EXTRACTED MATERIAL -
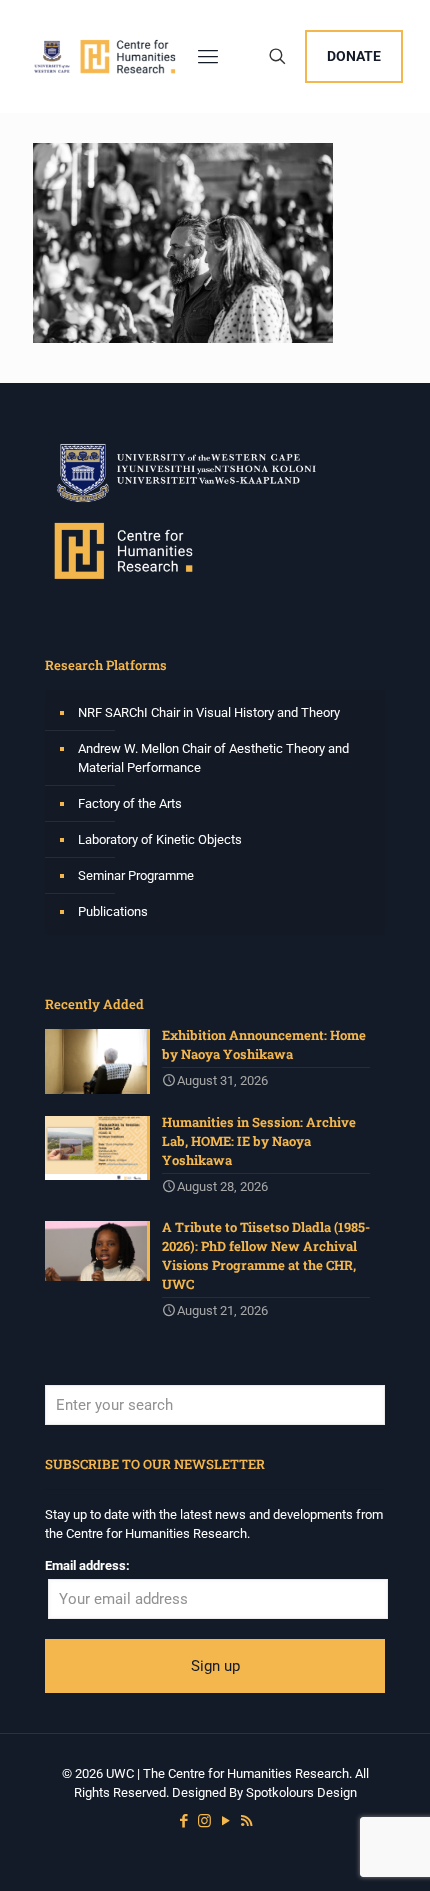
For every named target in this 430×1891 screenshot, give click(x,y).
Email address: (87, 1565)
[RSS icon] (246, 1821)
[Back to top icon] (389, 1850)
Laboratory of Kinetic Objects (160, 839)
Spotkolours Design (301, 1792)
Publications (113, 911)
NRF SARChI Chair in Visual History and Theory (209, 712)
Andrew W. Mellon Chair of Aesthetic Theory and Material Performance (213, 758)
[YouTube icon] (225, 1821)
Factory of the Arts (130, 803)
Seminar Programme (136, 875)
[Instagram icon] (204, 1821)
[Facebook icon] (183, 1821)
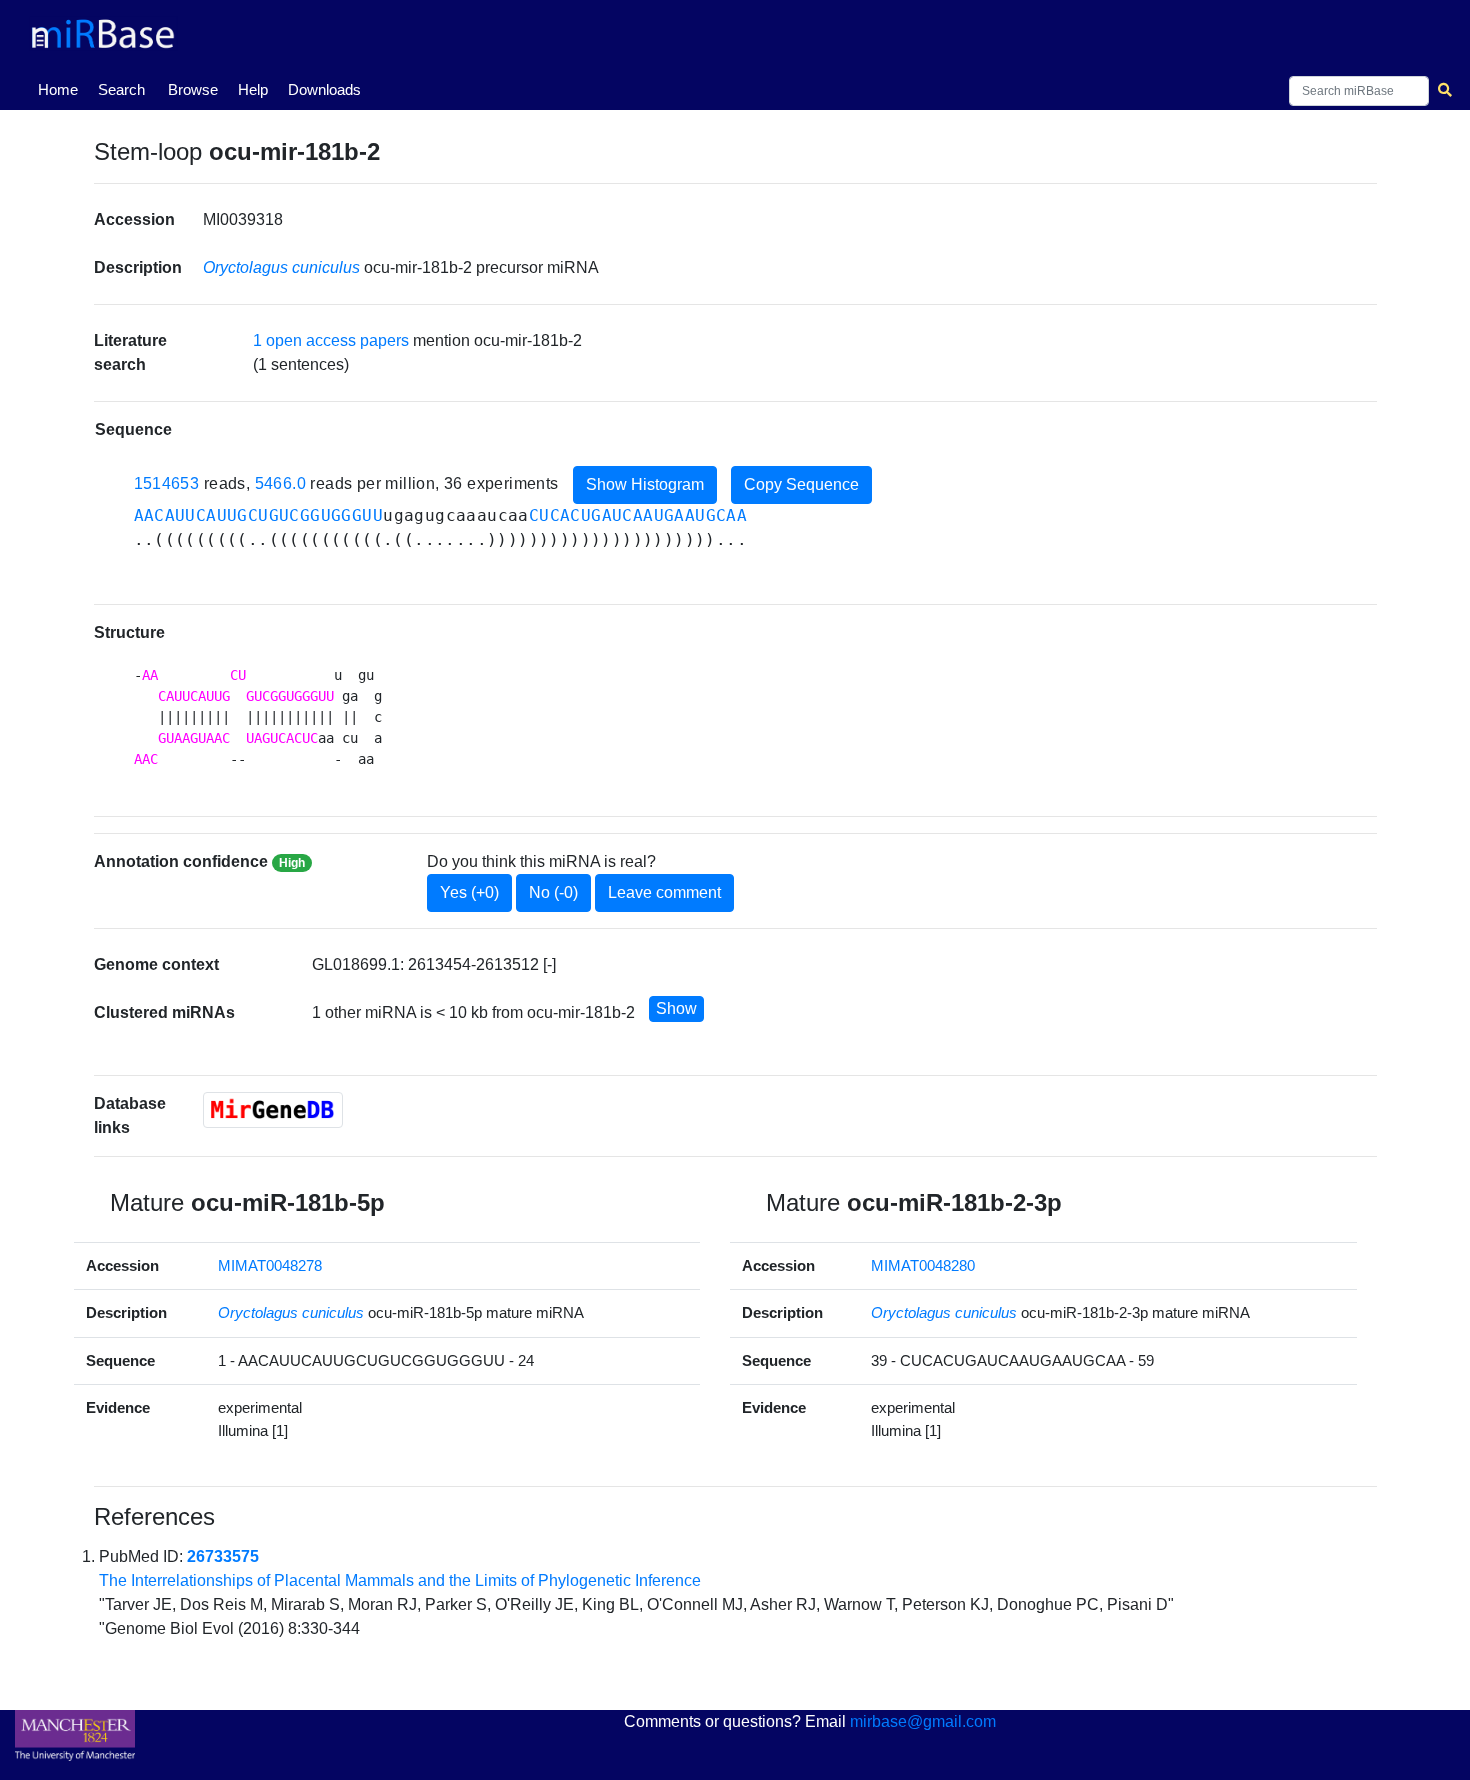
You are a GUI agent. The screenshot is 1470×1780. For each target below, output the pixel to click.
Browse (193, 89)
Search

YOUR TASK - Please copy out every line in the listing that has the string "target".

COMPLETED EXERCISE -
For every named target in this 430×1891 screenshot, give click(x,y).
You are a GUI agent. The screenshot is 1470×1780. For each target below, output the pixel to click.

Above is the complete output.